Lymph nodes are small immune organs located throughout the body. Cancer cells can travel from the tumour to a lymph node through lymphatic channels located in and around the tumour (see Lymphovascular invasion above). The movement of cancer cells from the tumour to a lymph node is called metastasis.
Most reports include the total number of lymph nodes examined and the number, if any, that contain cancer cells. Your pathologist will carefully examine all lymph nodes for cancer cells. Lymph nodes that contain cancer cells are often called positive while those that do not contain any cancer cells are called negative.
Finding cancer cells in a lymph node is important because it is associated with a higher risk that the cancer cells will be found in other lymph nodes or in a distant organ such as the lungs. The examination of lymph nodes is also used to determine the nodal stage (pN).
Mismatch repair (MMR) is a system inside all normal, healthy cells for fixing mistakes in our genetic material (DNA). The system is made up of different proteins and the four most common are called MSH2, MSH6, MLH1, and PMS2.
The four mismatch repair proteins MSH2, MSH6, MLH1, and PMS2 work in pairs to fix damaged DNA. Specifically, MSH2 works with MSH6 and MLH1 works with PMS2. If one protein is lost, the pair cannot function normally. A loss of one of these proteins increases the risk of developing cancer.
Pathologists order mismatch repair testing to see if any of these proteins are lost in a tumour. If mismatch repair testing has been ordered on your tissue sample, the results will be described in your pathology report.
The most common way to test for mismatch repair proteins is to perform a test called immunohistochemistry. This test allows pathologists to see if the tumour cells are producing all four mismatch repair proteins.
If the tumour cells are not producing one of the proteins, your report will describe this protein as “lost” or “deficient”. Because the mismatch repair proteins work in pairs (MSH2 + MSH6 and MLH1 + PMS2), two proteins are often lost at the same time.
If the tumour cells in your tissue sample show a loss of one or more mismatch repair proteins, you may have inherited Lynch syndrome and should be referred to a genetic specialist for additional tests and advice.
The pathologic stage for invasive adenocarcinoma is based on the TNM staging system, an internationally recognized system originally created by the American Joint Committee on Cancer.

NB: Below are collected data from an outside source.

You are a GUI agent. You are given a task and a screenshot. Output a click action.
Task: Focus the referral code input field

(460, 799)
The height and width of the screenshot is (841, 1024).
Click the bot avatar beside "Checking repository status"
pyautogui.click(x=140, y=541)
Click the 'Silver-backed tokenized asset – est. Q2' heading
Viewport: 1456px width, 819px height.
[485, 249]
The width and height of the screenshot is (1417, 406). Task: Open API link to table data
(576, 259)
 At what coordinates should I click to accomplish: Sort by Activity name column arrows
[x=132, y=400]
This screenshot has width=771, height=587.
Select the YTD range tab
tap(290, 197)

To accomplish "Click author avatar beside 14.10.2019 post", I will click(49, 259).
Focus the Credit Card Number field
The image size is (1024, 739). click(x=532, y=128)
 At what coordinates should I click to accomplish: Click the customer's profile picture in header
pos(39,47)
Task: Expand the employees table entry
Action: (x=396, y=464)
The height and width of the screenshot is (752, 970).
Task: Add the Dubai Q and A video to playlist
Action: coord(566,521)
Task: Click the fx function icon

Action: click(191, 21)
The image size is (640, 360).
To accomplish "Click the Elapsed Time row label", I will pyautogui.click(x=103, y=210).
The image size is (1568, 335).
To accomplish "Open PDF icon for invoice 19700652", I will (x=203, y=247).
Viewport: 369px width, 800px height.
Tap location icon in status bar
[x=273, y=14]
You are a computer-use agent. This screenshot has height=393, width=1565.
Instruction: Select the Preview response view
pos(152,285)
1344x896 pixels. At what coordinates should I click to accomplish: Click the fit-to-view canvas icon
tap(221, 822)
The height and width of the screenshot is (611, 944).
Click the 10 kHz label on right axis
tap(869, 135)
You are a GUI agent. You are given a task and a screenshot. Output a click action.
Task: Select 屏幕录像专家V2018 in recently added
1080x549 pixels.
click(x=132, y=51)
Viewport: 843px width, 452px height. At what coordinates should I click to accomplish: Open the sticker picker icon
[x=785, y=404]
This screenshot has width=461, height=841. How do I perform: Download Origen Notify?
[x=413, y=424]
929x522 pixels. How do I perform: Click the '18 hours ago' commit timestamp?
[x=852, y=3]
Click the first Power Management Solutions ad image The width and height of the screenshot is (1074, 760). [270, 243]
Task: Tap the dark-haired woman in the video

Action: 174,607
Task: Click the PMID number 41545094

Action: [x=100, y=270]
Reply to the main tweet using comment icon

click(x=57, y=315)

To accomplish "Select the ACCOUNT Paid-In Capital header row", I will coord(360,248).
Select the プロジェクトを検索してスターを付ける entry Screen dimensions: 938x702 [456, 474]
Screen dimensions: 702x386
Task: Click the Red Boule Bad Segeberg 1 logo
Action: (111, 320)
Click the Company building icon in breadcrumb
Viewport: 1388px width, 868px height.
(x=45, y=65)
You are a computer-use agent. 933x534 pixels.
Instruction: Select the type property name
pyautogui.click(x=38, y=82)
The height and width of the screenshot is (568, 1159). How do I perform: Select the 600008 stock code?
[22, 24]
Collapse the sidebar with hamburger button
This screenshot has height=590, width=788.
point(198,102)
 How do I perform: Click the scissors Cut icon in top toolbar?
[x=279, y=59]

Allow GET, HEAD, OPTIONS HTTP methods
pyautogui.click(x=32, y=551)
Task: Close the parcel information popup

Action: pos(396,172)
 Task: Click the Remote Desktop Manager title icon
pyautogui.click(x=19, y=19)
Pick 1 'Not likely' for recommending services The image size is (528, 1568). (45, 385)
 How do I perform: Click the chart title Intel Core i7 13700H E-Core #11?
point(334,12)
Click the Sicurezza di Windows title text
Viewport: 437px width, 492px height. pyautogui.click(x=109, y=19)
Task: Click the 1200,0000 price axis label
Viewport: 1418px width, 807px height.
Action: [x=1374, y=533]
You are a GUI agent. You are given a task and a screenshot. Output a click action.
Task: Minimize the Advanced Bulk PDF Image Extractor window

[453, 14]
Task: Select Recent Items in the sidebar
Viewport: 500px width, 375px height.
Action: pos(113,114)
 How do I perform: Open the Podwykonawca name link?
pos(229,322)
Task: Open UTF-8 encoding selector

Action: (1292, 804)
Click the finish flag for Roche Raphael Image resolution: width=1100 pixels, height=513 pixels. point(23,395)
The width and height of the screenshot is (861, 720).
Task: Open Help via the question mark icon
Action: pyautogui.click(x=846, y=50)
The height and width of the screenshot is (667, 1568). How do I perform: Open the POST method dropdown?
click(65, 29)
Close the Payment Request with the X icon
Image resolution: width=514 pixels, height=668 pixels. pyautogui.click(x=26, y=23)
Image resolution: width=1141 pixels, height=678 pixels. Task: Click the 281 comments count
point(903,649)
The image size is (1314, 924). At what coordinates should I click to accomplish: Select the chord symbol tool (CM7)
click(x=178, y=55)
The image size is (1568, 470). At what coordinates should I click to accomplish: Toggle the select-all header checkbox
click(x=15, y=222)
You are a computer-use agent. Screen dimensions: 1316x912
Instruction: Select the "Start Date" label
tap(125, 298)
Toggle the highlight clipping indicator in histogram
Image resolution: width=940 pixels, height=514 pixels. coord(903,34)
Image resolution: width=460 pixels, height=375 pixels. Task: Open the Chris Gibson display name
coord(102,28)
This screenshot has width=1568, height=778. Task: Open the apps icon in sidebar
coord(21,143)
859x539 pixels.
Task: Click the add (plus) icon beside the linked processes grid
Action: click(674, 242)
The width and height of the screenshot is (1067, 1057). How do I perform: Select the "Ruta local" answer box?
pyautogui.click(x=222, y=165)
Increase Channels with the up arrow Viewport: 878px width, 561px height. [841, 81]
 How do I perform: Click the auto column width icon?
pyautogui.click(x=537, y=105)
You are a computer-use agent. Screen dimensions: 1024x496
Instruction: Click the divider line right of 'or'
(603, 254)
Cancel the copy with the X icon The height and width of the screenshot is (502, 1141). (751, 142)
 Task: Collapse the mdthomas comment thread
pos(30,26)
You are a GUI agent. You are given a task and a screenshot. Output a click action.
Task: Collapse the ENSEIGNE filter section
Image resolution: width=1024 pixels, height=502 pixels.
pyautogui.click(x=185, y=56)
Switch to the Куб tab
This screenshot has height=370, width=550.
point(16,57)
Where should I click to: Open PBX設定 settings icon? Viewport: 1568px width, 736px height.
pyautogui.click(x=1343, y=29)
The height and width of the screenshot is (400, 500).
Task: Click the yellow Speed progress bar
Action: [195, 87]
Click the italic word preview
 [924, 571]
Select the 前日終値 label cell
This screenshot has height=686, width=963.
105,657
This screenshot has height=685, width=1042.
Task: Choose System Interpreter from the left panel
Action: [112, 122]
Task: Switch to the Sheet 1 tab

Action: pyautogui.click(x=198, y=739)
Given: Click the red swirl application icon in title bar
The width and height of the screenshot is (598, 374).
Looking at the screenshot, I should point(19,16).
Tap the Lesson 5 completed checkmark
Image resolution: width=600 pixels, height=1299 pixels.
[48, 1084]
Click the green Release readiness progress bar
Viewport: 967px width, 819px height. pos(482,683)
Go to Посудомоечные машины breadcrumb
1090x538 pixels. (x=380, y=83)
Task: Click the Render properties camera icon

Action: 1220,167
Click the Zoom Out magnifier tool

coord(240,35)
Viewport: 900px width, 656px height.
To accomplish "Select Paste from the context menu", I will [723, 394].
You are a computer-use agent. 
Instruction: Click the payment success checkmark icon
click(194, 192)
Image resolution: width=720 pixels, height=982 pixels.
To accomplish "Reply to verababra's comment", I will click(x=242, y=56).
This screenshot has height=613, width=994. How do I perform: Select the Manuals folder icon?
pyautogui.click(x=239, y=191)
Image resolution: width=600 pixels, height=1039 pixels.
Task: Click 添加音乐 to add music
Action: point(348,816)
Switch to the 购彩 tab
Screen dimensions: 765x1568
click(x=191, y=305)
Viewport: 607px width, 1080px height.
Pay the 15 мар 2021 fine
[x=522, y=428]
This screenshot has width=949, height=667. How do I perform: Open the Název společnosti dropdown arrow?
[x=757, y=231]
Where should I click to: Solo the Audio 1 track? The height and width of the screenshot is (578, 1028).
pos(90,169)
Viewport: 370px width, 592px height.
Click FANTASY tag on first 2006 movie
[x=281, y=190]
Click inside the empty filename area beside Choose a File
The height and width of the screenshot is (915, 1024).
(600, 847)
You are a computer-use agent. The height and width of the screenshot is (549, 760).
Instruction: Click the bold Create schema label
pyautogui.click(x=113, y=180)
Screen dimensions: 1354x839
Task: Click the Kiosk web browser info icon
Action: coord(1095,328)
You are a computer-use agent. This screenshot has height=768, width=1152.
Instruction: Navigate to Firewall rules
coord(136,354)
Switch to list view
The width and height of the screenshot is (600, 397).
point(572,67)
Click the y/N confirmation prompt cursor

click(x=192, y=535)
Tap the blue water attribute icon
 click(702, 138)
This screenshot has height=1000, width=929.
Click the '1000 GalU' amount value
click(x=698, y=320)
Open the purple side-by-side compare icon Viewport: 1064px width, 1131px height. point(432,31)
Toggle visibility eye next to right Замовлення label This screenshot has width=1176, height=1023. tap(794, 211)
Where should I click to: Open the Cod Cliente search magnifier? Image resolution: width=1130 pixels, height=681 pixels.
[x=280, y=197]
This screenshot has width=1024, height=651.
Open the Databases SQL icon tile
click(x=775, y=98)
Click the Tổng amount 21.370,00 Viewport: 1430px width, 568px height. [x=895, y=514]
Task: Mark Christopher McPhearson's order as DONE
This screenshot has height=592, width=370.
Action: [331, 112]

This system uses information about the primary tumour (T), lymph nodes (N), and distant metastatic disease (M) to determine the complete pathologic stage (pTNM). Your pathologist will examine the tissue submitted and give each part a number. In general, a higher number means more advanced disease and a worse prognosis.
Invasive adenocarcinoma is given a tumour stage between 1 and 4 based on the distance the cancer cells have travelled from the mucosa into the wall of the colon or surrounding tissues (tumour extension).
Invasive adenocarcinoma is given a nodal stage between 0 and 2 based on whether any cancer cells were found in any of the lymph nodes examined or the finding of tumour deposits. If no cancer cells were found in any of the lymph nodes examined, the nodal stage is N0. If no lymph nodes were sent for pathologic examination, the nodal stage cannot be determined and is listed as NX.
Invasive adenocarcinoma is given a metastatic stage of 0 or1 based on the presence of cancer cells at a distant site in the body (for example the liver). The M stage can only be assigned if tissue from a distant site is submitted for pathological examination. Because this tissue is rarely present, the M stage cannot be determined and is listed as X.